Share your dilemmas and get honest opinions from other Mumsnetters.

To not want to do a table plan for our wedding?

81 replies

RidingHood · 11/06/2012 09:51

We're getting married next Friday and we have organised our wedding fairly quickly and as such it is quite a low budget wedding.

DH2B's parent's have kindly paid for the catering but apart from that we've not really had any other help. As such we have gone for an informal buffet for 150 at the reception.

Last week, DH2B's father decided it would be best to book us an MC for the wedding to take the strain away, which I agreed with and we have a meeting with him and the caterers tomorrow.

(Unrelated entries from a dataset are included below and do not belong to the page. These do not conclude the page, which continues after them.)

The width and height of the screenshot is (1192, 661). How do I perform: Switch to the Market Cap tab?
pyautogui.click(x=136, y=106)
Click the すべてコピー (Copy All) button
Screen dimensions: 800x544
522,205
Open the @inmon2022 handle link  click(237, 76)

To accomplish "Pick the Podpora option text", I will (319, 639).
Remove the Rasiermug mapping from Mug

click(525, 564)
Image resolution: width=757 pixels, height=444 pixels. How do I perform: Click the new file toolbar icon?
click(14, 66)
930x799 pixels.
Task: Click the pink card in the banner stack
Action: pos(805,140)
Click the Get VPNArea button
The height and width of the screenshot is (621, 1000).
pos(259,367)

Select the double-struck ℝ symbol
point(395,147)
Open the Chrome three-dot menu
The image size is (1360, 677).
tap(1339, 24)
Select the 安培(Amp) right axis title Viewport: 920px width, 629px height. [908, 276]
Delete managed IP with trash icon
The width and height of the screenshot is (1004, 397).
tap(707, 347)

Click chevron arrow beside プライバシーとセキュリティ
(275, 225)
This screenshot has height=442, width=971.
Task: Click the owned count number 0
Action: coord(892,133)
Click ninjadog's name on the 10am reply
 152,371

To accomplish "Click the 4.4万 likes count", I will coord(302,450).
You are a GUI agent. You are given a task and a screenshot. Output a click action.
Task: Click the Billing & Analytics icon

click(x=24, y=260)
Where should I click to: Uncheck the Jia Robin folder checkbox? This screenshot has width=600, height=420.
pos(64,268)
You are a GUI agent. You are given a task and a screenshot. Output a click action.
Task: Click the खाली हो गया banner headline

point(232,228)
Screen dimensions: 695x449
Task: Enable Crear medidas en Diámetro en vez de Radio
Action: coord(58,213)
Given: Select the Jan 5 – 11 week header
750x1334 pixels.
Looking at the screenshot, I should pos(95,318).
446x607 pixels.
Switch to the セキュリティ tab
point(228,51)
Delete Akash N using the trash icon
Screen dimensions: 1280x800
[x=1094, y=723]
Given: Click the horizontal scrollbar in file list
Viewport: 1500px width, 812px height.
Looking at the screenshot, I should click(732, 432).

However, DH2B's parents have now suggested strongly that we should have a seating plan for the wedding so that their family and friends can all sit together near the top table.

I am reluctant to do this, as whilst their family is MC (sorry to say it) and very small and structure - I have a rather large and dysfunctional family and I wouldn't necessarily know where to seat them - more to the point I have friends whom are much closer than family and would rather have them nearer to the top table.

DH2B's family are much more likely to be fussy about who sits where, I am confident that my family and friends will just grab a chair and sit where they like.

Basically what I am trying to say, very inarticulately, is that whilst I don't want there to be chaos on the day, I don't want my guests to be interrogated on arrival and dictated to as to where to sit - the last thing I want to do would be to offend people. Also, I have pointed out to DH2B's parents that this is an informal reception with a buffet and I expect people to mingle..

I don't know what to do...any advice would be gratefully received!!

OP posts:
YouOldSlag · 11/06/2012 17:55

I can't believe how many typos are in that ^^ I am ashamed of myself.Blush

EmmaNemms · 11/06/2012 18:04

We had a top table and then 70 guests on 2 long banqueting tables - we had about 8 people not turn up on the day and it meant that everyone just shoved up - and didn't leave any gaps. Worked fine for us, I think the hotel staff made sure that people moved right up, but this was all done before we swanned in!

NonnoMum · 11/06/2012 18:04

DO a seating plan.

We were random guests at an informal wedding (we only got invited the day before - obviously someone had dropped out) and we ended up practically opposite the bride and groom (whom I had never met and DH had worked with briefly the year before). We were right next to Father of the bride (and his glamorous new wife) whilst bride's mum was pushing granny in her wheelchair at the back of the room near the toilets somewhere.
We and all our (not so well-behaved kids) must be on the edges of all the speech photos and in the corner of the video.
In five twenty years time they are going to look back and think WTFAT?
And, before you say we should have got up and and offered Bride's mother our seats - well, shouting that across the room would have made the situation tons worse, I was BFing and just need to sit somewhere and we didn't really have much choice.
Formal things like seating plans are there for a reason. It'll take you five minutes and save Debbie from accounts sitting in between you and your new DH...
Have a great day!

monkeymoma · 11/06/2012 18:40

"If you have friends right next to and ILs at the back, you will ruffle feathers"
not just the relative's feathers, If I was one of the friends I'ld feel a bit wierd /awkward about this too

plus if the friends have kids they will WANT to be near the back so they can pop in and out if they need to and they don't need to worry too much if their kids are causing a bit of a mess with their food etc

It will be hardest for the ILs to "bag" a decent seat as they will have the most people comming up and chatting to them too

OddBoots · 11/06/2012 18:47

Can you have the top table on the longest wall or even right in the middle so you can be as near your friends as possible?

monkeymoma · 11/06/2012 18:49

I've been at two where the layout meant that every table was next to the top table:

long top table going right across the room with other tables going down from it at right angles banquet style.